The stakes are high for Big Labor on Tuesday, and while the national press has been largely focused on Wisconsin, union political operatives are waging a second battle that will culminate on June 5: in San Diego.
Not long ago, San Diego was dubbed “Enron by the Sea” for a pension scandal that crippled city finances and led to the resignation of incumbent Republican Mayor Dick Murphy. I served as the Chairman of the Republican Party of San Diego County at the time, and can say with certainty that the subsequent election of Republican Jerry Sanders in the special election that followed Murphy’s resignation was a near-miracle at the time.
The city has embarked on a series of reforms aimed at restoring its financial standing, and doing so (at the insistence of voters) without raising taxes. The next two reforms go before city voters on June 5, and each is strongly opposed by Big Labor.
Proposition A effectively prohibits the city from insisting on expensive union-only Project Labor Agreements for future construction projects. County voters adopted a similar measure in 2010, taking away a tool union lobbyists often use to shut non-unionized firms out of public works projects.
The issue of union-only Project Labor Agreements reached a crescendo when in 2008, Gaylord Hotels cancelled a massive new west coast facility in neighboring Chula Vista after local unions continued to use their political influence to insist the new hotel and convention complex by built under a PLA. Gaylord is instead building its newest resort in Aurora, Colorado.

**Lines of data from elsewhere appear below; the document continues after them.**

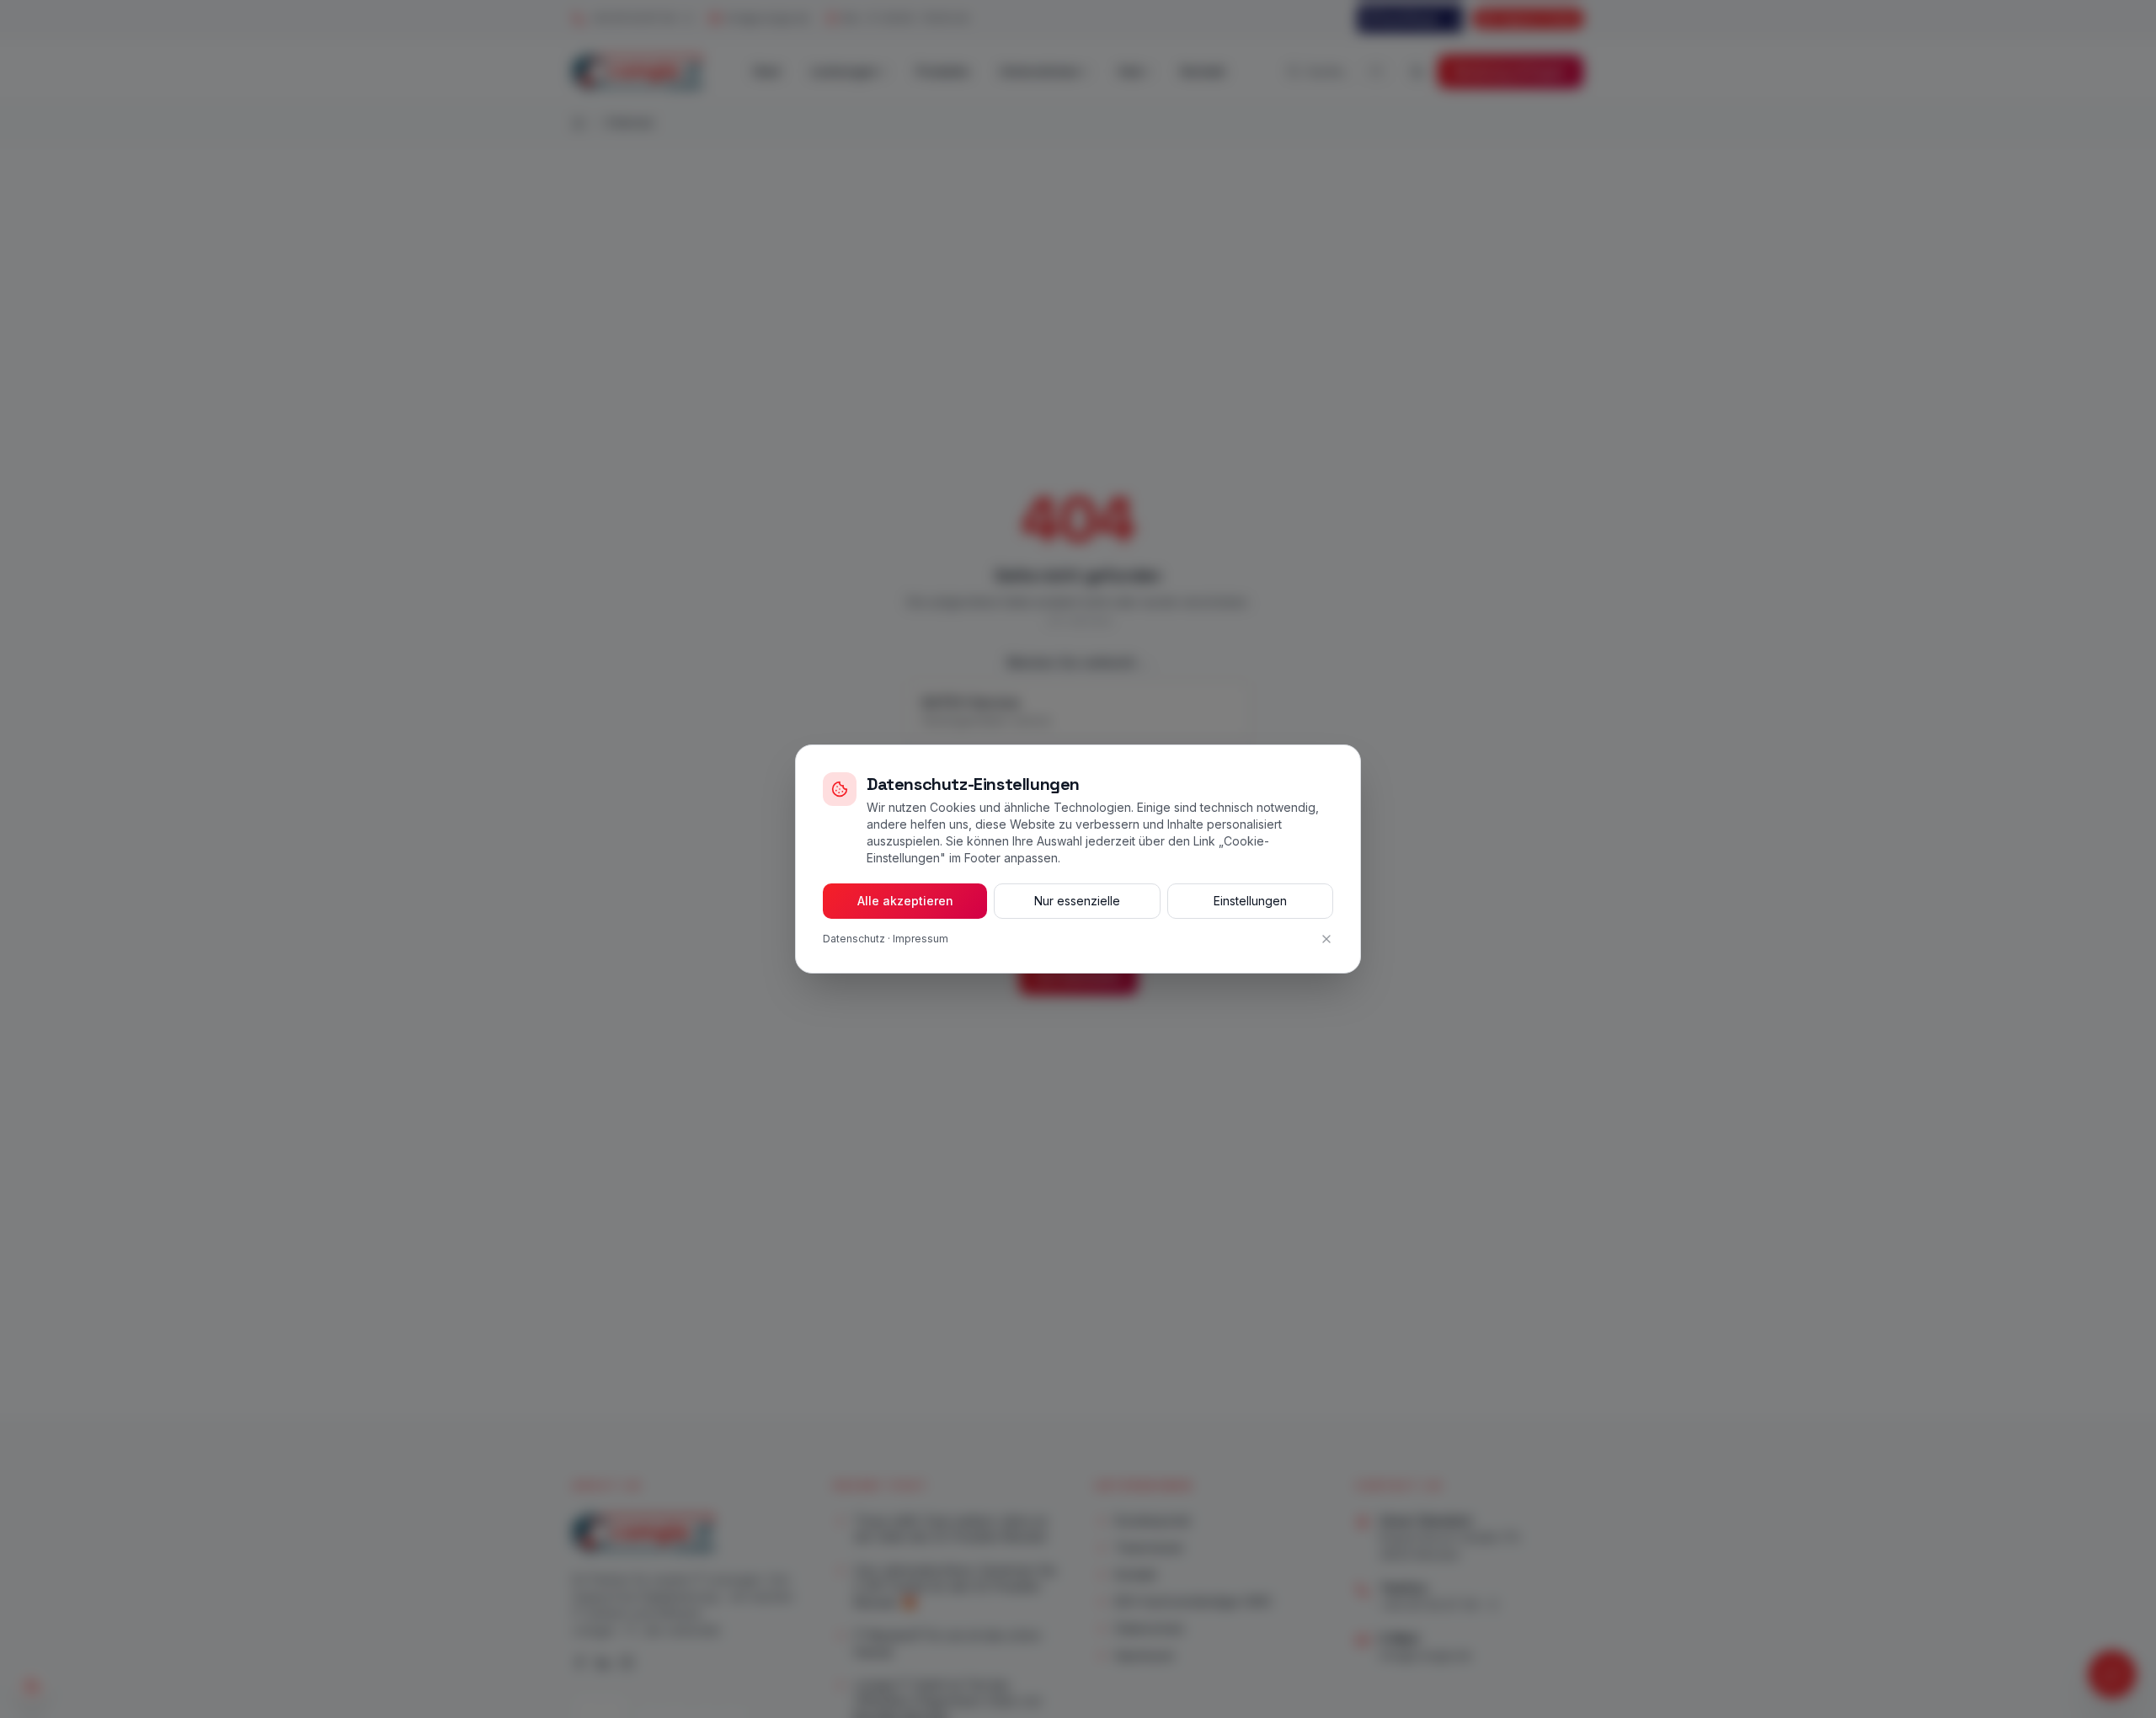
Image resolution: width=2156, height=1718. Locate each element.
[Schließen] (1326, 939)
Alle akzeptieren (905, 901)
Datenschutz (854, 938)
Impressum (920, 938)
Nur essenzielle (1077, 901)
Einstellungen (1250, 901)
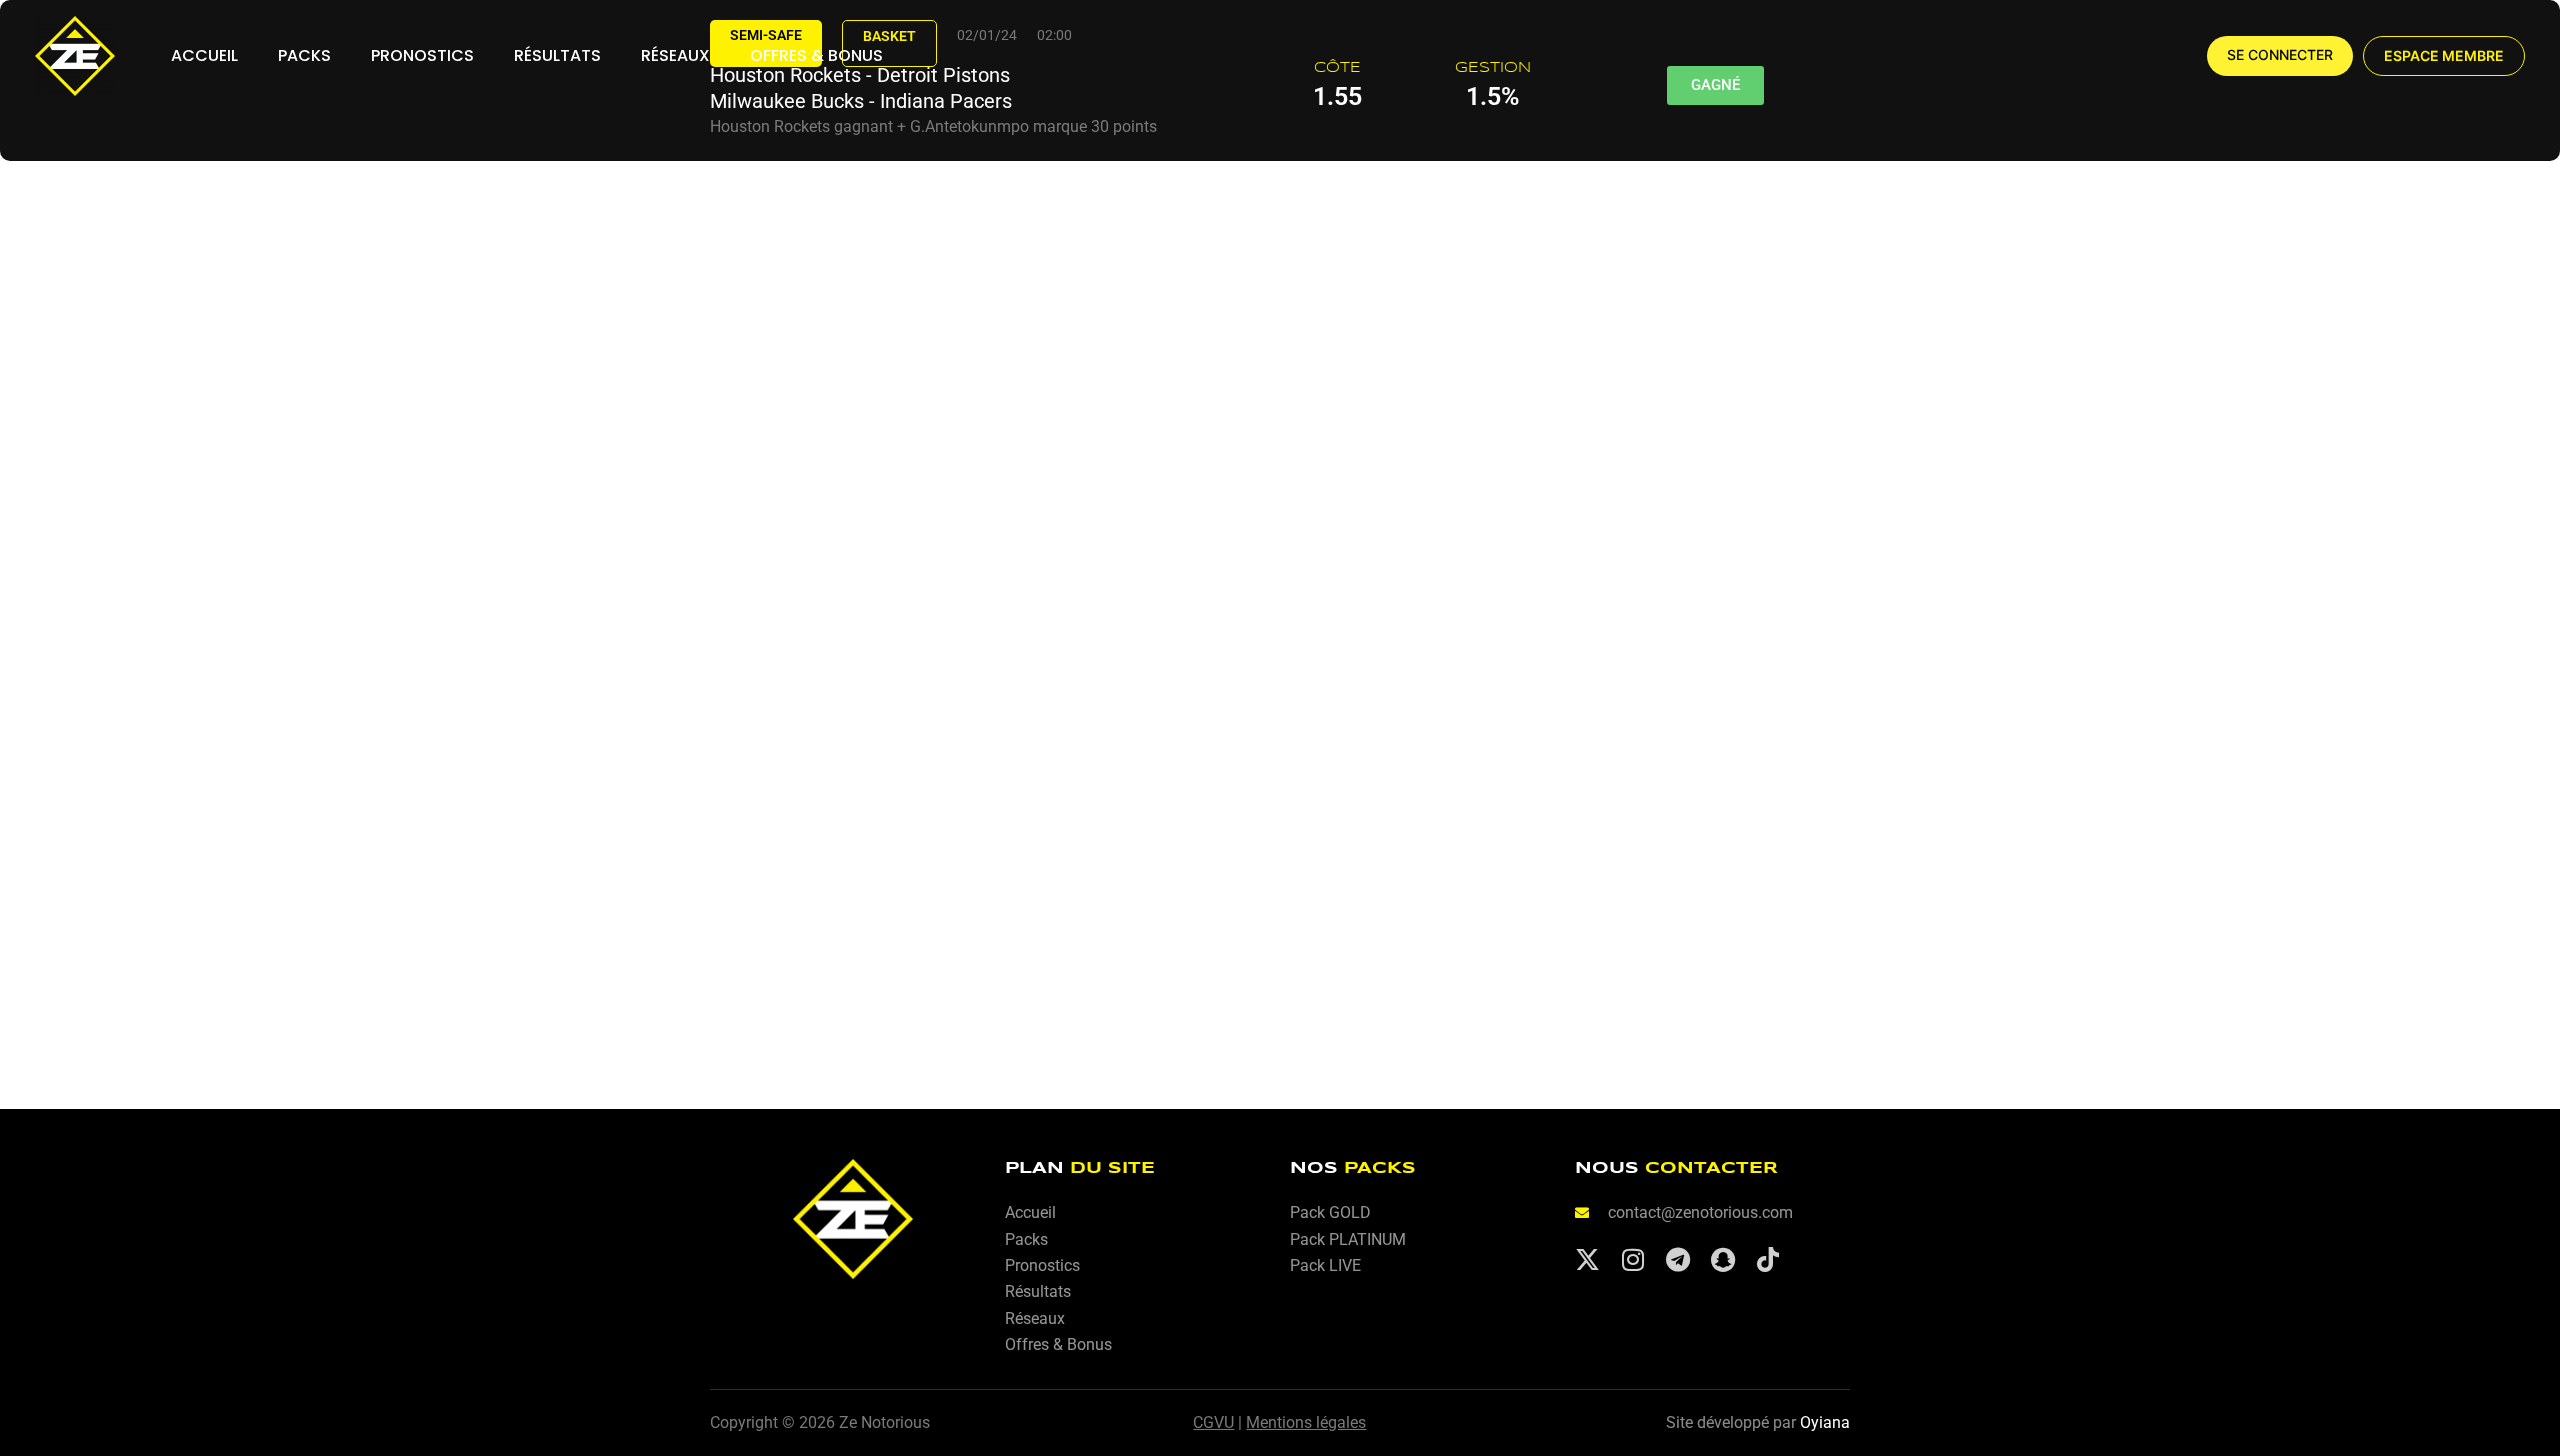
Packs (304, 55)
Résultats (557, 55)
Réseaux (675, 55)
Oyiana (1825, 1422)
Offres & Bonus (816, 55)
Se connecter (2280, 55)
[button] (2444, 56)
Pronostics (422, 55)
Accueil (204, 55)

While the countywide ban on PLA’s passed with 76% support, union organizers are pulling out all the stops to defeat Proposition A on Tuesday, pouring over a million dollars from a Sacramento-based trade union slush fund into the opposition campaign. Union officials are no doubt concerned that if one of America’s largest cities, one where Democrats outnumber Republicans by over 76,000 voters, bans their latest new trick, others will follow.
Also on the ballot is Proposition B, a comprehensive pension reform measure for city workers that will make San Diego a pioneer in shifting pensions away from unaffordable “defined benefit” plans and into the kind of 401(k)-style pensions common in the private sector. It is championed by Mayor Sanders, Republican members of the City Council, taxpayer groups, and other leaders.
Proposition A and B are supported by the three candidates for Mayor who are not Democrats. Only old-line Democrat Bob filner opposes these citizen reforms.
Proposition B is heading to a big victory, although not without the predictable opposition of local labor unions. Convinced the measure would pass if it went before voters, union officials tried to short-circuit the measure by interfering with the signature-collection process that successfully placed it on the ballot. Labor-friendly groups even ran radio advertising claiming that signing petitions would lead to identity theft. The union effort failed, but succeeded in driving up the costs of the petition campaign, costing supporters resources that would otherwise have been available for the campaign to pass it.
Proposition A continues to maintain a double digit lead in the polls, despite the intimidating tactics of the Sacramento labor official who has spent $1.2 million to try to defeat it. While the typical voter understands pension reform as the necessary answer to the city’s pension scandal and financial crisis (it will erase up to $2 billion in unfunded city pension liabilities), city construction bidding practices are more complex, and the blizzard of Union hit pieces has added to the confusion.
The financial impact of Proposition A is no less significant – a recent study found that a Project Labor Agreement forced on $2 billion worth of construction projects at the nearly-insolvent San Diego Unified School District drove up costs by approximately 20%.
Union officials are fond of casting taxpayer-friendly reforms like Propositions A and B as “attacks” on “working people,” using much of the same language as we see in the union-led recall drive against Wisconsin Gov. Scott Walker. The long-term strategy is clear: choose high profile targets, defeat them, and send a message to everyone else that they shouldn’t bother with the reforms needed to bring the costs of government in line with reality.
Voters will determine whether this strategy is a success when they cast their ballots on Tuesday.